REQUEST:
Copy the material word for word, from its first line through the line containing "[x=94, y=229]", including both of those lines.

DATASET RECORDS:

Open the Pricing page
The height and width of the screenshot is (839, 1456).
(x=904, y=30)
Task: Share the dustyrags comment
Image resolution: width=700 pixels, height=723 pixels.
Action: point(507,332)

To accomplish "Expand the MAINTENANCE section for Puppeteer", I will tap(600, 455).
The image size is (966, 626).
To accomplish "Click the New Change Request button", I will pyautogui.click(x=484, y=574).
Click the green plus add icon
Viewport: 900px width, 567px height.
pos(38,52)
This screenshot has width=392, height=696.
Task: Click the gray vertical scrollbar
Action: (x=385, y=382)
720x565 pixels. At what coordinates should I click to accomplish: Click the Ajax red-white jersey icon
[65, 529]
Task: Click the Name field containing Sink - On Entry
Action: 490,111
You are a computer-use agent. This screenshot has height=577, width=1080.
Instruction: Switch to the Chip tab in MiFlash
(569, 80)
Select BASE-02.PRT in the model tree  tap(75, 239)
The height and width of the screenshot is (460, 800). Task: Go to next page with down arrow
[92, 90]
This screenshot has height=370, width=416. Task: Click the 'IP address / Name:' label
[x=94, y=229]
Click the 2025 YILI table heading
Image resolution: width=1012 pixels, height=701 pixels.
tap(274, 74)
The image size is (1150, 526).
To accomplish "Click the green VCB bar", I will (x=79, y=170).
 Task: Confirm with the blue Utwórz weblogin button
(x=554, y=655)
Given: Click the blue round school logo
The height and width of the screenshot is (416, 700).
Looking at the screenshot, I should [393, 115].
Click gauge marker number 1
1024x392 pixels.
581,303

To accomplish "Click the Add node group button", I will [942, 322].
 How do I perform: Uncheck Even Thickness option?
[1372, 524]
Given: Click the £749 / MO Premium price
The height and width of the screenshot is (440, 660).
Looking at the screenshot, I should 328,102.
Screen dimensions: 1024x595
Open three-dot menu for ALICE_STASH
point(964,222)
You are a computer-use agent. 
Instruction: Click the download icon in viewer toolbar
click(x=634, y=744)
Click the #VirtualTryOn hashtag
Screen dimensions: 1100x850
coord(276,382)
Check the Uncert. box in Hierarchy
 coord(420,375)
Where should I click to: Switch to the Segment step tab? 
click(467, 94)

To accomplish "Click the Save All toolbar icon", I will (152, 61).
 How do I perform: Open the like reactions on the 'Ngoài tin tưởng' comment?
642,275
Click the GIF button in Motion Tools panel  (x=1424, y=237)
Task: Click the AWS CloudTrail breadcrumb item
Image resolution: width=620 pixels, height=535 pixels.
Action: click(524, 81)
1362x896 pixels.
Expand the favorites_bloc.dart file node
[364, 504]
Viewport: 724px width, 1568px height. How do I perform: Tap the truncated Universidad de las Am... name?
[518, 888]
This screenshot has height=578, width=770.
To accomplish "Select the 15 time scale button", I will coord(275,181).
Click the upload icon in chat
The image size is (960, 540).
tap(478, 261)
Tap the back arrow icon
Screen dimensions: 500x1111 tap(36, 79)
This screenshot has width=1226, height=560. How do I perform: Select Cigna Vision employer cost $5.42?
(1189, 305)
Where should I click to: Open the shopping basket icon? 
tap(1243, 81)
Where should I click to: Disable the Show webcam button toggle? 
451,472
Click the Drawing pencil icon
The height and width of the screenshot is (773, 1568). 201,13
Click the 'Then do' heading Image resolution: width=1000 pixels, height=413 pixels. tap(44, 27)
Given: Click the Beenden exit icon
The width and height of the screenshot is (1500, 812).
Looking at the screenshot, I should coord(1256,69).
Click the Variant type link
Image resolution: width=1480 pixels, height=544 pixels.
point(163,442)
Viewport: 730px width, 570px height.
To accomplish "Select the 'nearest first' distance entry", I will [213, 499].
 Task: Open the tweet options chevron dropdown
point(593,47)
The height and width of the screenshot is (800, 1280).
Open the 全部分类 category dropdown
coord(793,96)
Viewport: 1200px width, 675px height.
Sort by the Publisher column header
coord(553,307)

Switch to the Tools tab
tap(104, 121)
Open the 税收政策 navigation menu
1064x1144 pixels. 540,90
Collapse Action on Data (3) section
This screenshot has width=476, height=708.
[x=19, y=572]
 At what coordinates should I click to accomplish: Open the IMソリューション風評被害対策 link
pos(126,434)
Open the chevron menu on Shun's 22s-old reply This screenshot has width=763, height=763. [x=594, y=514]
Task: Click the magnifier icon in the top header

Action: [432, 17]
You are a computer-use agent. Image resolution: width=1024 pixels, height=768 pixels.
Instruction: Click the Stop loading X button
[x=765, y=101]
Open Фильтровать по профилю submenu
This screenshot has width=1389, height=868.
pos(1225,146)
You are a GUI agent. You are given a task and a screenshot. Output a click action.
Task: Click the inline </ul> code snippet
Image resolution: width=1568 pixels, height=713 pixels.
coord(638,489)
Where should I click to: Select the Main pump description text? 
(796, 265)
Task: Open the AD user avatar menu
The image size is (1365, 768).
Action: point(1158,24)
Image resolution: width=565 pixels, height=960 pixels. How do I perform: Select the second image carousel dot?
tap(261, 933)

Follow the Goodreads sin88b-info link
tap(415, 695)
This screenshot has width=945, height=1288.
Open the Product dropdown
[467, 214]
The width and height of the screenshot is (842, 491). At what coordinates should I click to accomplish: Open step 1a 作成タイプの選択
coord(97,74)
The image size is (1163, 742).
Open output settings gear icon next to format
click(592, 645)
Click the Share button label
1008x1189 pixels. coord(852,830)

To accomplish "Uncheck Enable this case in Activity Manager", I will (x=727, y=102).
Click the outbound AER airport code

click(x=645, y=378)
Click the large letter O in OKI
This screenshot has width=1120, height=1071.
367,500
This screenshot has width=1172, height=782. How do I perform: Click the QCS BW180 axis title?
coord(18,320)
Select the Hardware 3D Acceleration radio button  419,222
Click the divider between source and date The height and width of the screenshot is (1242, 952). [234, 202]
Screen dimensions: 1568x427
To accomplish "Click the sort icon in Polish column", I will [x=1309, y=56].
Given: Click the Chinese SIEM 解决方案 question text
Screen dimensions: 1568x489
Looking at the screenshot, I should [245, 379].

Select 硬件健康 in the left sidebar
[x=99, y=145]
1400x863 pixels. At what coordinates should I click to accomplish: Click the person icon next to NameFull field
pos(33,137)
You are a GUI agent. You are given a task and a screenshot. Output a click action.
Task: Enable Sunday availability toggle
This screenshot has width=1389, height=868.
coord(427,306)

REPLY:
Open the Pricing page
The height and width of the screenshot is (839, 1456).
(x=904, y=30)
Task: Share the dustyrags comment
Image resolution: width=700 pixels, height=723 pixels.
Action: point(507,332)

To accomplish "Expand the MAINTENANCE section for Puppeteer", I will tap(600, 455).
The image size is (966, 626).
To accomplish "Click the New Change Request button", I will pyautogui.click(x=484, y=574).
Click the green plus add icon
Viewport: 900px width, 567px height.
pos(38,52)
This screenshot has width=392, height=696.
Task: Click the gray vertical scrollbar
Action: (x=385, y=382)
720x565 pixels. At what coordinates should I click to accomplish: Click the Ajax red-white jersey icon
[65, 529]
Task: Click the Name field containing Sink - On Entry
Action: 490,111
You are a computer-use agent. This screenshot has height=577, width=1080.
Instruction: Switch to the Chip tab in MiFlash
(569, 80)
Select BASE-02.PRT in the model tree  tap(75, 239)
The height and width of the screenshot is (460, 800). Task: Go to next page with down arrow
[92, 90]
This screenshot has height=370, width=416. Task: Click the 'IP address / Name:' label
[x=94, y=229]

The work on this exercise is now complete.